Oh, forgot to mention... the linking can simply be done via Primary key
(autonumber).

Tom
 
P

Pat Hartman\(MVP\)

Rather than trying to save us from the complexities of your application, why
not just tell us what you have? So far you've made up three examples that
could be satisfied by three different solutions. The first would have
employed a FamilyID in each record to group family members. The second
would have employed creating a topic table and then a table to relate each
story with one or more topics. And I don't have enough information to
speculate on what the third solution should be.
 
T

Tom

Pat,

sorry for the confusion... I tried to provide sufficient info, but you're
right... it was too much info.

All I need to come up with some automation method that will do the
following:

a. I link (check checkbox, add subrecord or whatever method) autonumber #1
to: autonumber #4 and #8,
b. I then want to make automatically create a reference in #4 to: #1, #8
c. as well automatically create a reference in #8 to: #1, #4

That's all... is there a way to automatically create these references in b &
c once I created the reference (manually) in a?

Tom














From: "Pat Hartman(MVP)" <[email protected]>
Subject: Re: Smart Record Cross-Referencing
Date: Monday, February 06, 2006 10:38 PM

Rather than trying to save us from the complexities of your application, why
not just tell us what you have? So far you've made up three examples that
could be satisfied by three different solutions. The first would have
employed a FamilyID in each record to group family members. The second
would have employed creating a topic table and then a table to relate each
story with one or more topics. And I don't have enough information to
speculate on what the third solution should be.

Tom said:
Oh, forgot to mention... the linking can simply be done via Primary key
(autonumber).

Tom
 
P

Pat Hartman\(MVP\)

There is no automatic way to do this. Your relationship goes beyond the
normal many-to-many. In a many-to-many relationship, you would insert a
record for #1 related to #4 and another for #1 related to #8. The converse
could also be derived from these two rows - #4 related to #1 and #8 related
to #1. It will be up to you to make any other relationship yourself. That
means that you would also need to add #4 to #8. You never need to add the
converse relationship since it is derived. So, adding #4 to #8 would
automatically give you #8 to #4.

You have some coding to do since creating the relationships between related
items will be tricky. I presume that more than three items can be related
so you'll need a loop to get all the "odd" relationships added.
 
T

Tom Ellison

Dear Tom:

What you keep referring to would be a self-referencing table.
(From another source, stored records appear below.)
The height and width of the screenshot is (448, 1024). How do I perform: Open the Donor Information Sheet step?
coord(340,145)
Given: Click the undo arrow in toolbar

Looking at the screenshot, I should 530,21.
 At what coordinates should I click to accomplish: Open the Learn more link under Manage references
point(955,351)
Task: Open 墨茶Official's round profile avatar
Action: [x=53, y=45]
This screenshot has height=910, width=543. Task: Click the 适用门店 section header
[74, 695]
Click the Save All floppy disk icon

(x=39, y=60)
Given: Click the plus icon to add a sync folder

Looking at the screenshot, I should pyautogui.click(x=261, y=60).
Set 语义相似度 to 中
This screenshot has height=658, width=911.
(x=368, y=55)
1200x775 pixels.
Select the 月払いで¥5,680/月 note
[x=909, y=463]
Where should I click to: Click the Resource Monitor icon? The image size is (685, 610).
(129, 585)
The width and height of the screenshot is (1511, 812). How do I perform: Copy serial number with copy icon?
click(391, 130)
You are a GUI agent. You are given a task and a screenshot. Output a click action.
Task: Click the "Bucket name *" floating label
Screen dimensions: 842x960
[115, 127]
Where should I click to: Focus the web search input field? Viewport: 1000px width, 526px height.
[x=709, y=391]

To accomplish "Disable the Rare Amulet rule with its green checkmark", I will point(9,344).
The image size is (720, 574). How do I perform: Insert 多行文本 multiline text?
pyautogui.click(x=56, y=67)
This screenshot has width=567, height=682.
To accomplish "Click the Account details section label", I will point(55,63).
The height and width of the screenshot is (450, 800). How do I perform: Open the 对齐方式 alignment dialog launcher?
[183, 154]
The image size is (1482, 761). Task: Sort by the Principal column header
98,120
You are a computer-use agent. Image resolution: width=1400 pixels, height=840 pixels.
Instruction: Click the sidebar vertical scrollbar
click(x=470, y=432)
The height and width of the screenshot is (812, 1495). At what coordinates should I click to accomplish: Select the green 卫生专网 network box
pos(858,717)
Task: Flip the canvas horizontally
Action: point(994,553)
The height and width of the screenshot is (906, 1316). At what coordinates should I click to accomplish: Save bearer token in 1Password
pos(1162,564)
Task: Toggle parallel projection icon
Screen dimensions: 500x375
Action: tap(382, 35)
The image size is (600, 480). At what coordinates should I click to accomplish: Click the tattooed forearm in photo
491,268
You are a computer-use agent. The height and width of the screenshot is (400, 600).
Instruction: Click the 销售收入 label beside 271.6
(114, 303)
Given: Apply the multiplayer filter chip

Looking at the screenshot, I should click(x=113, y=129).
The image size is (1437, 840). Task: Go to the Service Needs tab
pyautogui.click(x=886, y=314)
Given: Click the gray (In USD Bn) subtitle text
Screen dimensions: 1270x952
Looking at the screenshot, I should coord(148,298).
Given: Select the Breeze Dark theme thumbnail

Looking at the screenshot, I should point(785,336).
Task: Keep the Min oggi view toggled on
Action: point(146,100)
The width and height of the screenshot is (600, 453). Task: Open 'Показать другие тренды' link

I'm not sure
this is the best approach for what you say you want. I rather like Allen's
recommendation to create categories and to put them into externally (in
another table) defined groups. For a single tier hierarchy, with no one
really being the "parent" of all those belonging to the same category, then
he has it right.

Your questions seems to center increasingly on doing this "automatically".
Well, the algorithm to do this is going to be entirely custom.

If you handed this data to some stranger to perform this categorization, how
would you explain to them how it must be done? You must make these
instructions very step-by-step and exact. Program that, and you have it.

So, this really depends on the data you have, how exacting it is, and how
exactly you can define and program how to do it.